Die geringeren Schwankungen in Preis und Rendite erlauben einen kürzeren Anlagehorizont. Auf die Dauer von mehreren Jahrzehnten ist Buy and Hold in Aktien schwer beizukommen. Bei einem kürzeren Anlagehorizont von fünf oder zehn Jahren stellt ein Crossover-System aber eine bedenkenswerte Alternative dar.

Reduziertes Risiko

zoomEine umfassendere Untersuchung bestätigt die Eigenschaft des reduzierten Risikos. Betrachtet man alle rund 5000 vollendeten Fünfjahresanlagehorizonte der vergangenen fünfundzwanzig Jahre – der erste startet Mitte 1990 und endet Mitte 1995, der letzte startet Mitte 2010 und endet vergangene Woche –, so zeigt sich, dass sich mit einem Trendfolgesystem ruhiger schlafen lässt als mit Buy and Hold (vgl. Grafik 3): Die annualisierten Kursrenditen des Fünfjahresanlagehorizonts verlaufen erheblich homogener. Für lediglich 2,5% der Startzeitpunkte resultieren nach fünf Jahren negative Kursrenditen – im Gegensatz zu 41% in der Benchmark.

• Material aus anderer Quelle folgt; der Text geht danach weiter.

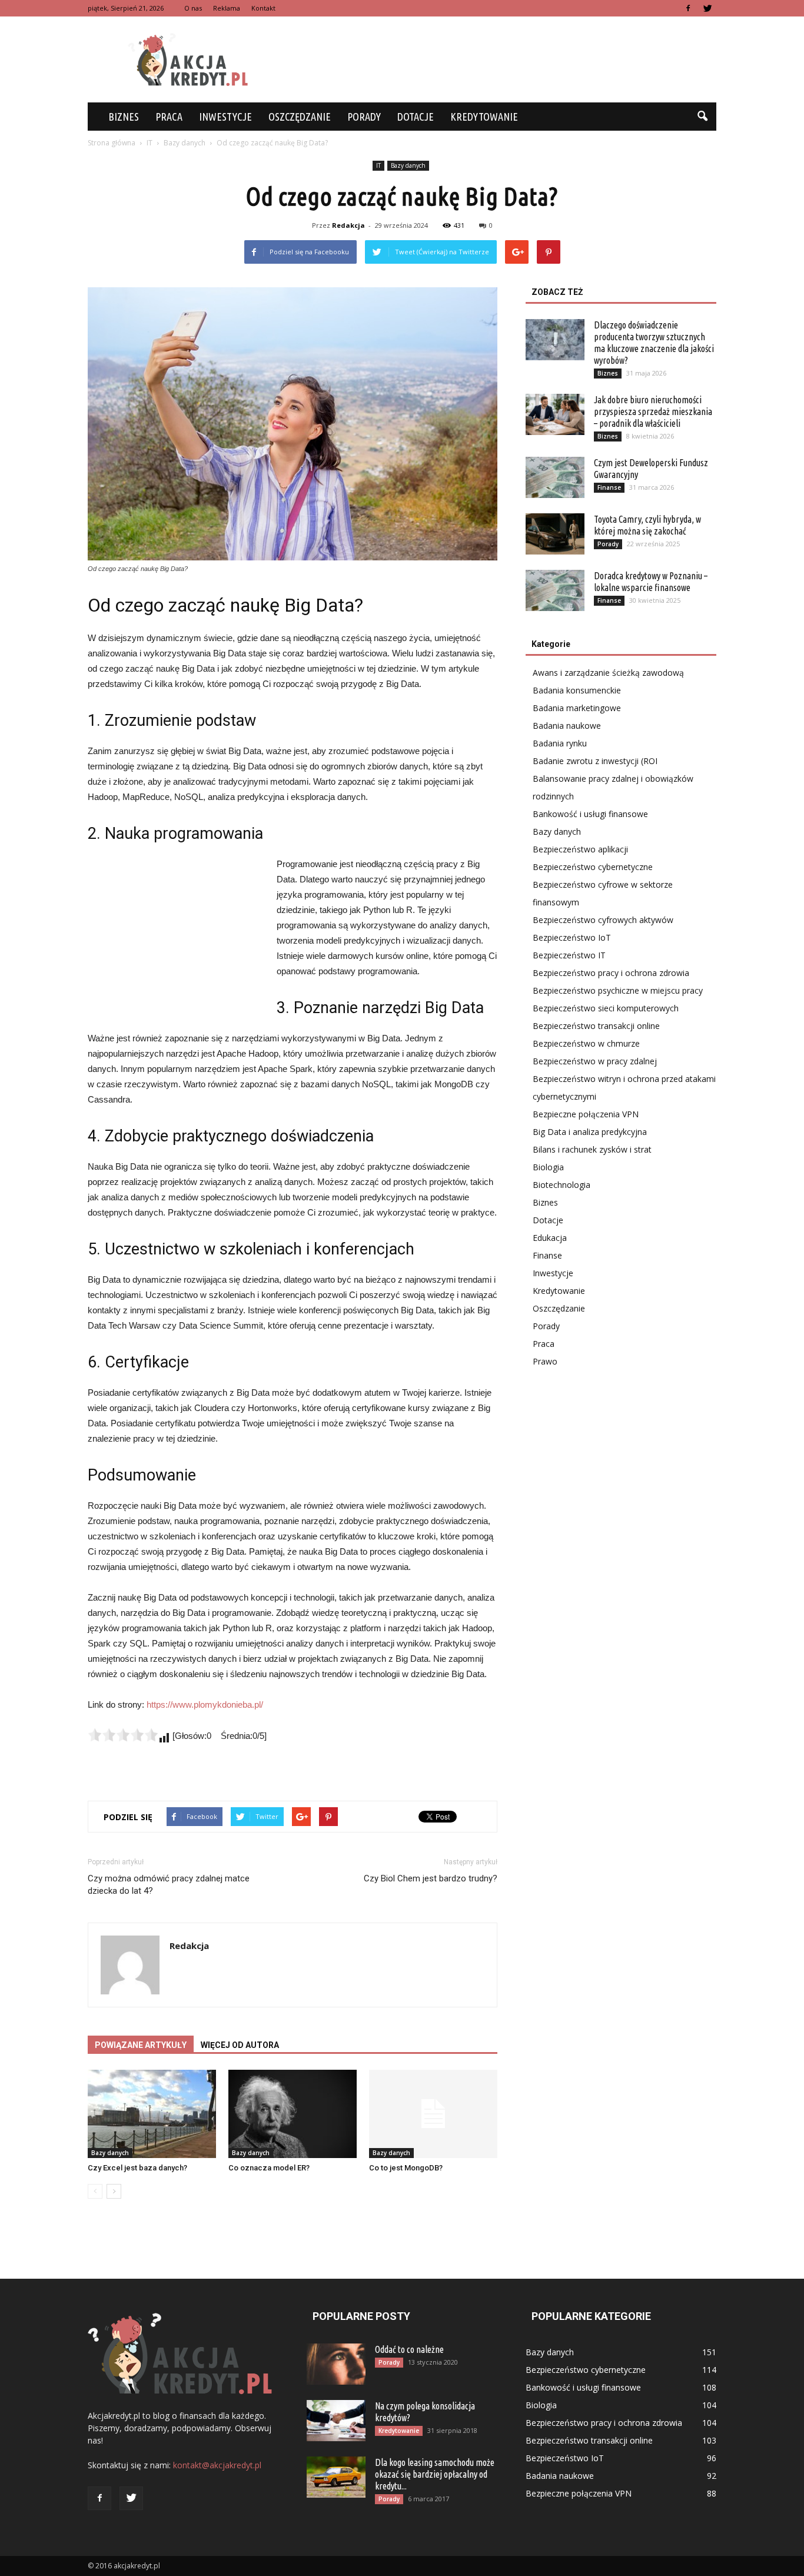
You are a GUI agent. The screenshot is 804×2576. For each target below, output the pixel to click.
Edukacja (550, 1237)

Die schlechteste Kursrendite nach fünf Jahren beträgt –7.89%, während man mit Buy and Hold über 40% verlieren konnte, wenn man im März 2004 in den Index einstieg. Der Mittelwert aller rund 5000 annualisierten Kursrenditen liegt mit 4,2% wie erwartet unter demjenigen der Benchmark von 5,8%. Im Gegenzug liegt mit 10,9%  gegen 18,6% aber auch die mittlere Volatilität tiefer. Im Vergleich mit dem Buy-and-Hold-Ansatz ist man im Crossover-System also einem geringeren Risiko von Kursschwankungen ausgesetzt und unterliegt in Anlagehorizonten von fünf Jahren einer massiv kleineren Gefahr, mit einem Kursverlust aussteigen zu müssen.

Wieviel Zeit vergeht bis zum nächsten Crossover und damit zum nächsten Kaufsignal in diesem System, hängt von der Kursentwicklung des S&P 500 ab. Projektionen zeigen, dass es selbst unter soliden Kursgewinnen wenigstens Wochen dauern wird. Bei einer Konsolidierung auf dem gegenwärtigen Stand ist sogar ein mehrmonatiger negativer Trend zu befürchten.